- **Your task**: Would you output all the entries below without altering a word?

- **Supplied records**:
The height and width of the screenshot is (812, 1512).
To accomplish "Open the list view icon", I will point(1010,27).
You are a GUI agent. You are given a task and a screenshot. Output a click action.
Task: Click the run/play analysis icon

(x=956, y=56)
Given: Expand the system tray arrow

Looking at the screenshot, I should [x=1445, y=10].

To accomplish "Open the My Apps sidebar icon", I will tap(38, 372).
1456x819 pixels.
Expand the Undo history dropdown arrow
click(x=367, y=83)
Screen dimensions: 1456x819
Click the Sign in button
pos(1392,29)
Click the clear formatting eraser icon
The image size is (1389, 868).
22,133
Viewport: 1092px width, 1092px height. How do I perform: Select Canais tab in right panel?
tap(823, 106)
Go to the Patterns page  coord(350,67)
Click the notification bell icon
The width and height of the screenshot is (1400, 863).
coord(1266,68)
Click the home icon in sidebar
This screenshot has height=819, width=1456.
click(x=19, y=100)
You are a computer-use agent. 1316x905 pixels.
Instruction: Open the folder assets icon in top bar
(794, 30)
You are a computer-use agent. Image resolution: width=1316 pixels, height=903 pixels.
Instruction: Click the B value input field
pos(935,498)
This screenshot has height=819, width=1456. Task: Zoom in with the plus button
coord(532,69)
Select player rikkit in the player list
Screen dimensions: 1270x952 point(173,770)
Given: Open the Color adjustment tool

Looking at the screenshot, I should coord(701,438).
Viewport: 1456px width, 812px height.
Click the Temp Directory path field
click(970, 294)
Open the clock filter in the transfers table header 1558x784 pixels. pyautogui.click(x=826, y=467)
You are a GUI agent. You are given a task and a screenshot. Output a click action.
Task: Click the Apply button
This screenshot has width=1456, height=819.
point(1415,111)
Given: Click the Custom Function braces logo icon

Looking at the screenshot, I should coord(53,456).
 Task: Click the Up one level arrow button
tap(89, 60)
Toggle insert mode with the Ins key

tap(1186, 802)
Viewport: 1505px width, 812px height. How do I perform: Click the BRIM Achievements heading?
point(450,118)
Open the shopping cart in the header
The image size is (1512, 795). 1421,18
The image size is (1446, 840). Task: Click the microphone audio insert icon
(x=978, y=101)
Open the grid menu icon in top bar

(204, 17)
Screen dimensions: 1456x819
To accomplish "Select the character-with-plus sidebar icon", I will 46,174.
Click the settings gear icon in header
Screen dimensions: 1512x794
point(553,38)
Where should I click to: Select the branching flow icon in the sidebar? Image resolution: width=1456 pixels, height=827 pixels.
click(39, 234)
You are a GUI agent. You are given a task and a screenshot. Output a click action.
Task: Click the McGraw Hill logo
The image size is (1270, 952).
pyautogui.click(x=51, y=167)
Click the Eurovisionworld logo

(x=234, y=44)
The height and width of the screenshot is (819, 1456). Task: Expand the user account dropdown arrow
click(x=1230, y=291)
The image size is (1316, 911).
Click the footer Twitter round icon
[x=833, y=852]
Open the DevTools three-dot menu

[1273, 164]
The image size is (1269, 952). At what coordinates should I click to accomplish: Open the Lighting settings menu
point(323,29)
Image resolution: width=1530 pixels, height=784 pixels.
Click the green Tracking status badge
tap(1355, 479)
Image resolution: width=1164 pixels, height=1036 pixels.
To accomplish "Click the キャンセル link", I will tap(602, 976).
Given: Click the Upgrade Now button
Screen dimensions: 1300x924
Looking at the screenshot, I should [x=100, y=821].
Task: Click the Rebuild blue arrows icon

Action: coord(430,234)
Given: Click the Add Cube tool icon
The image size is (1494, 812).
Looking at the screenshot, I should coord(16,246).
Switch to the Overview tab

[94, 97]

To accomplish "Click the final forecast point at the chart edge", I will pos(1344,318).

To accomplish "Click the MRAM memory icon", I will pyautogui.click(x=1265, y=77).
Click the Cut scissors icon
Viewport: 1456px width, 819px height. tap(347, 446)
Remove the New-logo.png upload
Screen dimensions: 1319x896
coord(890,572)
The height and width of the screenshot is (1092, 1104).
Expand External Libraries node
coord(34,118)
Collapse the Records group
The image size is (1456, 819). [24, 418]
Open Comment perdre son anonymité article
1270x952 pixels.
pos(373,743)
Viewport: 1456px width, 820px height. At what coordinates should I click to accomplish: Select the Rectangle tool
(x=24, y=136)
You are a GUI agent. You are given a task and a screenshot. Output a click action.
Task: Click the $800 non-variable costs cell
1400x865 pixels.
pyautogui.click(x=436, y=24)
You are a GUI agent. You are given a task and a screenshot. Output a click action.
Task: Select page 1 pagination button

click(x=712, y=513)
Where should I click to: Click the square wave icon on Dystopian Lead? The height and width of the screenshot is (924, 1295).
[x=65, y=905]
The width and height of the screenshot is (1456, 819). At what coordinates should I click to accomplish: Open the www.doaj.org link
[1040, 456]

- **Output for this exercise**:
The height and width of the screenshot is (812, 1512).
To accomplish "Open the list view icon", I will point(1010,27).
You are a GUI agent. You are given a task and a screenshot. Output a click action.
Task: Click the run/play analysis icon

(x=956, y=56)
Given: Expand the system tray arrow

Looking at the screenshot, I should [x=1445, y=10].

To accomplish "Open the My Apps sidebar icon", I will tap(38, 372).
1456x819 pixels.
Expand the Undo history dropdown arrow
click(x=367, y=83)
Screen dimensions: 1456x819
Click the Sign in button
pos(1392,29)
Click the clear formatting eraser icon
The image size is (1389, 868).
22,133
Viewport: 1092px width, 1092px height. How do I perform: Select Canais tab in right panel?
tap(823, 106)
Go to the Patterns page  coord(350,67)
Click the notification bell icon
The width and height of the screenshot is (1400, 863).
coord(1266,68)
Click the home icon in sidebar
This screenshot has height=819, width=1456.
click(x=19, y=100)
You are a computer-use agent. 1316x905 pixels.
Instruction: Open the folder assets icon in top bar
(794, 30)
You are a computer-use agent. Image resolution: width=1316 pixels, height=903 pixels.
Instruction: Click the B value input field
pos(935,498)
This screenshot has height=819, width=1456. Task: Zoom in with the plus button
coord(532,69)
Select player rikkit in the player list
Screen dimensions: 1270x952 point(173,770)
Given: Open the Color adjustment tool

Looking at the screenshot, I should coord(701,438).
Viewport: 1456px width, 812px height.
Click the Temp Directory path field
click(970, 294)
Open the clock filter in the transfers table header 1558x784 pixels. pyautogui.click(x=826, y=467)
You are a GUI agent. You are given a task and a screenshot. Output a click action.
Task: Click the Apply button
This screenshot has width=1456, height=819.
point(1415,111)
Given: Click the Custom Function braces logo icon

Looking at the screenshot, I should coord(53,456).
 Task: Click the Up one level arrow button
tap(89, 60)
Toggle insert mode with the Ins key

tap(1186, 802)
Viewport: 1505px width, 812px height. How do I perform: Click the BRIM Achievements heading?
point(450,118)
Open the shopping cart in the header
The image size is (1512, 795). 1421,18
The image size is (1446, 840). Task: Click the microphone audio insert icon
(x=978, y=101)
Open the grid menu icon in top bar

(204, 17)
Screen dimensions: 1456x819
To accomplish "Select the character-with-plus sidebar icon", I will 46,174.
Click the settings gear icon in header
Screen dimensions: 1512x794
point(553,38)
Where should I click to: Select the branching flow icon in the sidebar? Image resolution: width=1456 pixels, height=827 pixels.
click(39, 234)
You are a GUI agent. You are given a task and a screenshot. Output a click action.
Task: Click the McGraw Hill logo
The image size is (1270, 952).
pyautogui.click(x=51, y=167)
Click the Eurovisionworld logo

(x=234, y=44)
The height and width of the screenshot is (819, 1456). Task: Expand the user account dropdown arrow
click(x=1230, y=291)
The image size is (1316, 911).
Click the footer Twitter round icon
[x=833, y=852]
Open the DevTools three-dot menu

[1273, 164]
The image size is (1269, 952). At what coordinates should I click to accomplish: Open the Lighting settings menu
point(323,29)
Image resolution: width=1530 pixels, height=784 pixels.
Click the green Tracking status badge
tap(1355, 479)
Image resolution: width=1164 pixels, height=1036 pixels.
To accomplish "Click the キャンセル link", I will tap(602, 976).
Given: Click the Upgrade Now button
Screen dimensions: 1300x924
Looking at the screenshot, I should [x=100, y=821].
Task: Click the Rebuild blue arrows icon

Action: coord(430,234)
Given: Click the Add Cube tool icon
The image size is (1494, 812).
Looking at the screenshot, I should coord(16,246).
Switch to the Overview tab

[94, 97]

To accomplish "Click the final forecast point at the chart edge", I will pos(1344,318).

To accomplish "Click the MRAM memory icon", I will pyautogui.click(x=1265, y=77).
Click the Cut scissors icon
Viewport: 1456px width, 819px height. tap(347, 446)
Remove the New-logo.png upload
Screen dimensions: 1319x896
coord(890,572)
The height and width of the screenshot is (1092, 1104).
Expand External Libraries node
coord(34,118)
Collapse the Records group
The image size is (1456, 819). [24, 418]
Open Comment perdre son anonymité article
1270x952 pixels.
pos(373,743)
Viewport: 1456px width, 820px height. At what coordinates should I click to accomplish: Select the Rectangle tool
(x=24, y=136)
You are a GUI agent. You are given a task and a screenshot. Output a click action.
Task: Click the $800 non-variable costs cell
1400x865 pixels.
pyautogui.click(x=436, y=24)
You are a GUI agent. You are given a task and a screenshot. Output a click action.
Task: Select page 1 pagination button

click(x=712, y=513)
Where should I click to: Click the square wave icon on Dystopian Lead? The height and width of the screenshot is (924, 1295).
[x=65, y=905]
The width and height of the screenshot is (1456, 819). At what coordinates should I click to accomplish: Open the www.doaj.org link
[1040, 456]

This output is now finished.